In the entries below, the line with "Terms (38, 1555)" marks the start. Return it and every following line exactly, ending with the last.

*** DATA EXTRACTS ***

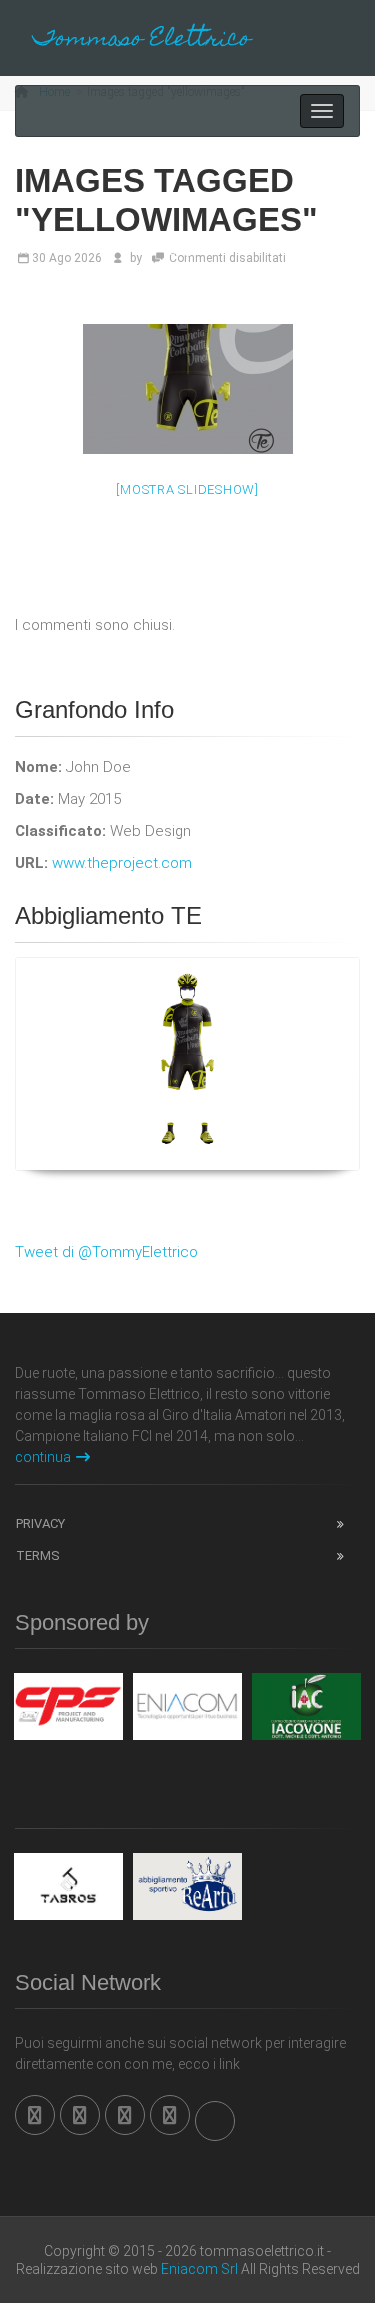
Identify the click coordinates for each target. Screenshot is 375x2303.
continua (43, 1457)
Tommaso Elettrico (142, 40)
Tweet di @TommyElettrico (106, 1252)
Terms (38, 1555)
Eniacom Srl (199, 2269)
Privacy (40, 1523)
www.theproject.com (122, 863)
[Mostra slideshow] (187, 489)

***

* **ANSWER SPACE**:
Terms (38, 1555)
Eniacom Srl (199, 2269)
Privacy (40, 1523)
www.theproject.com (122, 863)
[Mostra slideshow] (187, 489)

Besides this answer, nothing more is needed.